Choices Markets
- Type: Private
- Industry: Grocery store
- Founded: 1990; 36 years ago
- Founders: Lloyd Lockhart; Wayne Lockhart;
- Headquarters: Delta, British Columbia
- Number of locations: 11
- Areas served: Greater Vancouver; Kelowna; Parksville;
- Key people: Dan Bregg (president)
- Products: Food; Organic food;
- Parent: Buy-Low Foods LP
- Website: www.choicesmarkets.com

= Choices Markets =

Grocer in British Columbia, Canada

Choices Markets is a grocer based in British Columbia, Canada, that is focused on natural, specialty and organic food.

== Overview ==
The chain has eleven stores: nine in Metro Vancouver, which includes one in the Fraser Valley and one location in Kelowna. Choices Markets opened its 10th location, North Vancouver, in the second quarter of 2016. and eleventh in parksville. Choices was founded in December 1990 by brothers Wayne and Lloyd Lockhart. The original store is located in Kitsilano on West 16th avenue. The owners emphasize that the store caters to a range of diets, including gluten free, vegetarian and vegan. Lockhart cites this is a guiding principle for the chain: "It's all about providing choice."

The company has relied on various techniques aimed at increasing customer loyalty in order to compete with larger chains in the area, such as providing customers with the Choices preferred shopper card, which allows customers to receive discounts on specially labelled products and accumulate points when they shop, providing an in-house nutritionist to help advise customers and worked to build energy and "theatre" in stores through product demos, food festivals and farmer/shopper interaction.
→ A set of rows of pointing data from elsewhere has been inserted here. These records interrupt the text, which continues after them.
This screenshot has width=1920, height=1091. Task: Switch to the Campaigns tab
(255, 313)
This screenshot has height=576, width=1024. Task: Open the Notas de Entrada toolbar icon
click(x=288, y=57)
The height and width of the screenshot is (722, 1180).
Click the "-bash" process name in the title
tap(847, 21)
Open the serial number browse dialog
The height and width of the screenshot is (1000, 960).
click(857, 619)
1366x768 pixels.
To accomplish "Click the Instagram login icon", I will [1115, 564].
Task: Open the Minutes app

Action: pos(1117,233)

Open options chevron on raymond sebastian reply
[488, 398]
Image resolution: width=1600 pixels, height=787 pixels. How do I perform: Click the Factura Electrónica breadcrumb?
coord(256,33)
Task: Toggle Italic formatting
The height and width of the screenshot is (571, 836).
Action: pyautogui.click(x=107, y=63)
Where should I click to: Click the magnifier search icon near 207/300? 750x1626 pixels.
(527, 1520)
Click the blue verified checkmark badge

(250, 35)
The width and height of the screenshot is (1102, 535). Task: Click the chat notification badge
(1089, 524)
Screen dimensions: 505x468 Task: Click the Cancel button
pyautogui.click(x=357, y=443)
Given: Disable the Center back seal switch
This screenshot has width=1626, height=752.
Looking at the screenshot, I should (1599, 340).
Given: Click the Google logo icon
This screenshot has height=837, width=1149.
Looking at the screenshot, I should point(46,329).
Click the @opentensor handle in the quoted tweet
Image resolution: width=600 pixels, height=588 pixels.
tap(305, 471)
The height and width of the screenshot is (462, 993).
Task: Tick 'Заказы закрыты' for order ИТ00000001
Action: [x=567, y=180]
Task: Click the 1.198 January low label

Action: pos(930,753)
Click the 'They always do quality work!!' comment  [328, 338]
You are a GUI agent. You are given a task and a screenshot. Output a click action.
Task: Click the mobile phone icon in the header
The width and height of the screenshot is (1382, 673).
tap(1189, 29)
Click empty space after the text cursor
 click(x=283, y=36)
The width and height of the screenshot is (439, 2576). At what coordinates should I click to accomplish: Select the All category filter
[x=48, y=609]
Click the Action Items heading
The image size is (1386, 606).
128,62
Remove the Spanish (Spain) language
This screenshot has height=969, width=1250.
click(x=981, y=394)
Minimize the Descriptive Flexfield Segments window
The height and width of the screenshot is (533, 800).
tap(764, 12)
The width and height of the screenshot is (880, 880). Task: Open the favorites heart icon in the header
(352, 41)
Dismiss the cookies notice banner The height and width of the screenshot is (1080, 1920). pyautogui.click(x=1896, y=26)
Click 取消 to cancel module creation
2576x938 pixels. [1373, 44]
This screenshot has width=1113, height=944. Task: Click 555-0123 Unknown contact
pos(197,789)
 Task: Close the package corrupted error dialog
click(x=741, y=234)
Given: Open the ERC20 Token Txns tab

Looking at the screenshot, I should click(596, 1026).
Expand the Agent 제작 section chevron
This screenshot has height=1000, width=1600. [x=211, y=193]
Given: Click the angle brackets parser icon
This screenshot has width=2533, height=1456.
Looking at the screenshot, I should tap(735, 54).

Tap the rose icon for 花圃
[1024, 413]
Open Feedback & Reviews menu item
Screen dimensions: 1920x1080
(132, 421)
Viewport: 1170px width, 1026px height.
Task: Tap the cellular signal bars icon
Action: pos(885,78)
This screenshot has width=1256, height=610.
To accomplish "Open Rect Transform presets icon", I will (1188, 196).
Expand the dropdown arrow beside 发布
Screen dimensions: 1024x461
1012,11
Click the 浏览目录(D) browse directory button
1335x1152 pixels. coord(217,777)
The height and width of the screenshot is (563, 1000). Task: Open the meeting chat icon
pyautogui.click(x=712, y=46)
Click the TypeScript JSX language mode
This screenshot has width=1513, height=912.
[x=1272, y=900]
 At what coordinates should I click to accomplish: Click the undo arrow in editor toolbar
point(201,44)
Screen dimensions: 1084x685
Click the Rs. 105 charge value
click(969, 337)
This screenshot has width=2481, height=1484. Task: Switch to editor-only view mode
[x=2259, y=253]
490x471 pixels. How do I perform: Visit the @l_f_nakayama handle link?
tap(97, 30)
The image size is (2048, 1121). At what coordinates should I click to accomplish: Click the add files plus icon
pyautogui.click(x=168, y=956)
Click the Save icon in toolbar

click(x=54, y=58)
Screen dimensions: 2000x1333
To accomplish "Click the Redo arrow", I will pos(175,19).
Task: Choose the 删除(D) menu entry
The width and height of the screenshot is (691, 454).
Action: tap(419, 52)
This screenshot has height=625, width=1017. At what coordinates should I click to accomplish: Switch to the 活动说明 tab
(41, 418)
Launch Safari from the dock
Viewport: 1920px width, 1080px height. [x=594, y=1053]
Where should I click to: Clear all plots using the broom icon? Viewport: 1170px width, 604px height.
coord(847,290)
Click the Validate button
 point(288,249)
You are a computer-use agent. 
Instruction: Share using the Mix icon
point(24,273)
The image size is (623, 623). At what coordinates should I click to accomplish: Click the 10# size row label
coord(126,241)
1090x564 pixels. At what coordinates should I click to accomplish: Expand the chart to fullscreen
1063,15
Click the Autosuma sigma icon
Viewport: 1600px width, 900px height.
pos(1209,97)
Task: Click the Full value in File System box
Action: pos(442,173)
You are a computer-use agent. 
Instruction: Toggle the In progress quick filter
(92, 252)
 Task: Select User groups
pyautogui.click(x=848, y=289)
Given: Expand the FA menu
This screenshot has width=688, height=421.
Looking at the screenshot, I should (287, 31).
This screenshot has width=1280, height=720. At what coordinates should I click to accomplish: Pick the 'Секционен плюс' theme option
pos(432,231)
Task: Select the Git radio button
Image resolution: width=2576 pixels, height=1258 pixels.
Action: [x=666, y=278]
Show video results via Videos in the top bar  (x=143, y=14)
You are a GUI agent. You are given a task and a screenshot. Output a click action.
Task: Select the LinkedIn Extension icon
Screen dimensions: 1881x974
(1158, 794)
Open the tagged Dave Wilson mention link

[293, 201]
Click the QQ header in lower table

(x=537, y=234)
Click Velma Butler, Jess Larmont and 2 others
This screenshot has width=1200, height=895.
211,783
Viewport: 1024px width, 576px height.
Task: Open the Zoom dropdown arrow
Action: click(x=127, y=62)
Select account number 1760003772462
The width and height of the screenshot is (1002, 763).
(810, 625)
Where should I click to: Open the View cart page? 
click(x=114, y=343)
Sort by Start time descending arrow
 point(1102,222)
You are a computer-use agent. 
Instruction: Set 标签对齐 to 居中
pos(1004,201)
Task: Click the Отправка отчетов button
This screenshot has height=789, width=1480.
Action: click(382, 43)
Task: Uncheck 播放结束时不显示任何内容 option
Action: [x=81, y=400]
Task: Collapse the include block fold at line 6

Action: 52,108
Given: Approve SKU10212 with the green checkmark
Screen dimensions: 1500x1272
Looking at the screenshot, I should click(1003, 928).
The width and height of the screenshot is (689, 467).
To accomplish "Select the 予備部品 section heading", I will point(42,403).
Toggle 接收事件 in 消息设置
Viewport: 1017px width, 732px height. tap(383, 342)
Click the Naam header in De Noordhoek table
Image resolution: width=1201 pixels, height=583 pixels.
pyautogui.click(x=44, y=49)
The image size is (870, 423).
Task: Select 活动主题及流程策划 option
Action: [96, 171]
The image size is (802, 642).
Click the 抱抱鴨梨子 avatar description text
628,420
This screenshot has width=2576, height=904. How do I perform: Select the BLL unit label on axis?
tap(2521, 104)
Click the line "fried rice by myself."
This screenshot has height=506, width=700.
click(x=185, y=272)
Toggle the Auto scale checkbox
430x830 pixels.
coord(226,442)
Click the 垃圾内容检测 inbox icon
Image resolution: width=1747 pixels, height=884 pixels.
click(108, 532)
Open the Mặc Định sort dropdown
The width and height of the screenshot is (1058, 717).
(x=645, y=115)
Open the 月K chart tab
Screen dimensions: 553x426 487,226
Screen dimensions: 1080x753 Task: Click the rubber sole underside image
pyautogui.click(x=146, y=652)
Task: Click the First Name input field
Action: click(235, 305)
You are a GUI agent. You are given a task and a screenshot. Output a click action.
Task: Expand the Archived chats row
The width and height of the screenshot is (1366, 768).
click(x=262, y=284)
The Canadian Federation of Independent Grocers inducted Choices Markets White Rock (in South Surrey, British Columbia) into their Hall of Fame in 2015. To be eligible for Hall of Fame induction, a store must win at least three Gold Awards or receive one Platinum Achievement Award and one Gold Award.

Choices Markets was sold to the Buy-Low Foods Group on December 3, 2017. The previous Choices ownership decided to retire and selected an owner they believed would retain what the Choices brand stands for while remaining locally owned and operated.

Choices Markets was selected as the Fairtrade Canada Retailer of the Year in February 2018. They have won this award 5 of the past 6 years.